Three months later and as always during every afternoon, we were sitting in the café. The bright blue sky above had only a sprinkle of barely moving clouds. As my mother was searching through the newspaper her worst nightmare, came true when she read that Germany had closed its borders. This, of course, meant that her husband wouldn’t be able to leave. She slammed the newspaper down hard on the table and cried out in anguish, “Oh, no! What am I going to do?” She swiftly took us, girls, back to the hotel and put us straight to bed forgetting to give us our usual evening glass of milk and cheese biscuits. Her mind was in a torment, she didn’t know how she’d manage.? “I complained and said, “Mummy I’m hungry.” 

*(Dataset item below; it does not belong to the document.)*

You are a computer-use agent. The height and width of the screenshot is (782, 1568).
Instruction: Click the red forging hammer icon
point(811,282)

“Leave me alone,” she answered pitifully. 

In the middle of the night, our telephone extension from the hotel lobby rang. Upon answering it our mother was ecstatic to hear her husband’s voice. After replacing the telephone back into its cradle she turned to us and said, “That was your father. He’s in Zurich and he’ll be coming in the morning.” Then she plonked the whole box of cheese biscuits on my bed and said, “Here eat them all.”   

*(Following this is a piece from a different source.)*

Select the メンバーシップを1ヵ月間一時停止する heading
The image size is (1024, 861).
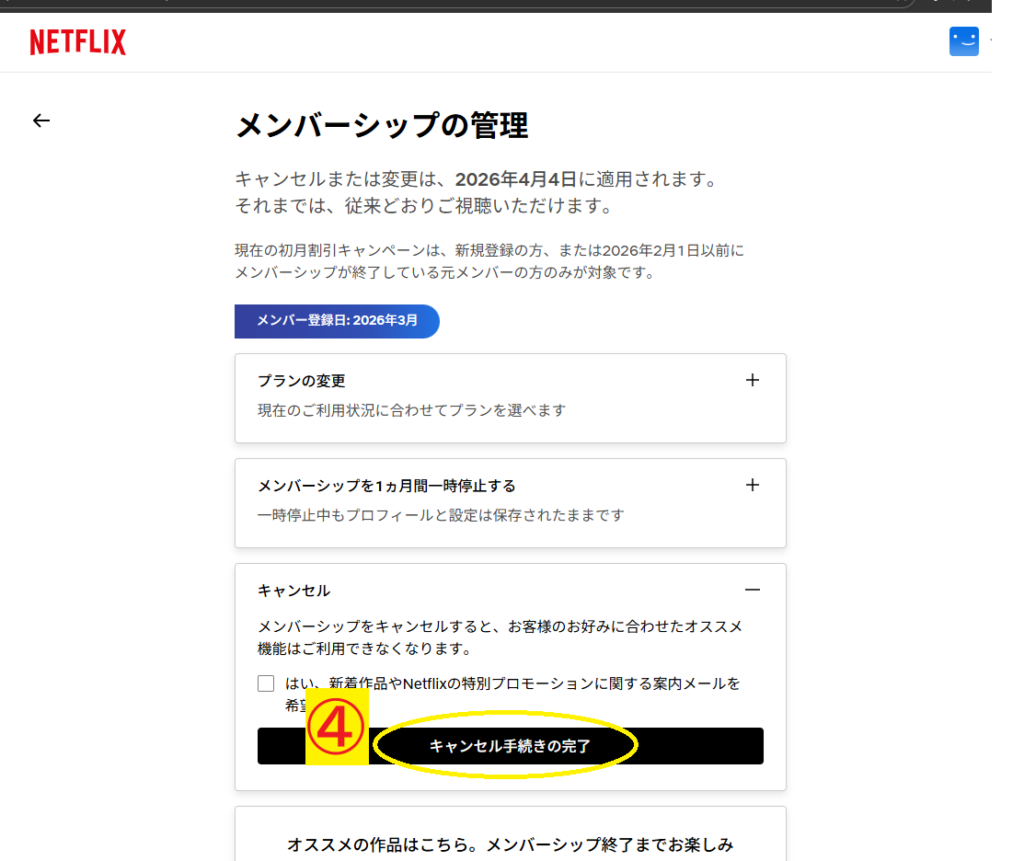(x=386, y=486)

The next day when our father turned up we came together for a big hug and we all cried in happiness. He explained that he’d taken the last train out of Germany and that for the last three months, he had been doing his best to convince his brothers to leave Germany with him but to no avail. They felt sure that nothing would happen to them, they were veterans of the last war, and in addition, they were married to gentiles. Sadly they would be proven wrong in their assumptions and were eventually exterminated in the concentration camps.

Our father stayed with us for a few days before setting off to England ahead of us in order to organize our visas and also a place for us to live.  He rented a flat in Bayswater because there was a school nearby for German-speaking immigrants. 

We traveled by train to Zurich from where we would fly to England. In Zurich. while waiting for our flight, we stayed in a hotel for a couple of days. As a treat, our mother bought us girls an ice cream special with whipped cream and chocolate syrup. I couldn’t finish mine. When my sister finished her own ice-cream she eagerly also gobbled down mine, after which she was promptly sick. 

A short while after arriving in England one day as we were eating a typical English meal in a restaurant. It consisted of roast beef, roast potatoes, Brussels sprouts, and gravy, (although I wasn’t to keen on the roast beef for I’d never eaten it before). We heard a terrifying broadcast on the BBC. Prime Minister Neville Chamberlain announced that Britain was at war with Germany. It was 3 September 1939.  Since our father wanted to get us out of the center of London to a safer place,  he rented a small house with a garden in Mill Hill which was a suburb of London. Living in England must have been difficult for my parents, but in Mill Hill I was happy. I was free to go where ever I liked without restriction and I had my family. 

During the Blitz, we built an air-raid shelter at the end of our garden to which we would run every time the sirens went off. In the mornings on my way to school, I’d collect pieces of shrapnel often still warm from the night before. It was a wartime hobby with most of the kids. My father returned to his former trade in London. When he set off for work In the mornings my mother was always anxious less she never sees him again. At daybreak, the sky over London was bright red from all fires the bombings had caused during the night. Because of his age, my father was exempt from the army, however, he volunteered as a Home Guard. The Home Guard ’s main job was to see that all the house’s windows In his street were blackened out and also that everyone went down to the air raid shelter when the sirens screeched. My mother grew vegetables in the garden and kept chickens so that we’d have fresh eggs to eat. She was stoic and never once complained about how our standard of living had changed for the worse. She was still a young woman but her hair had turned completely white from all the stress.

I will forever be grateful to England for she saved our lives when we fled from Nazi Germany.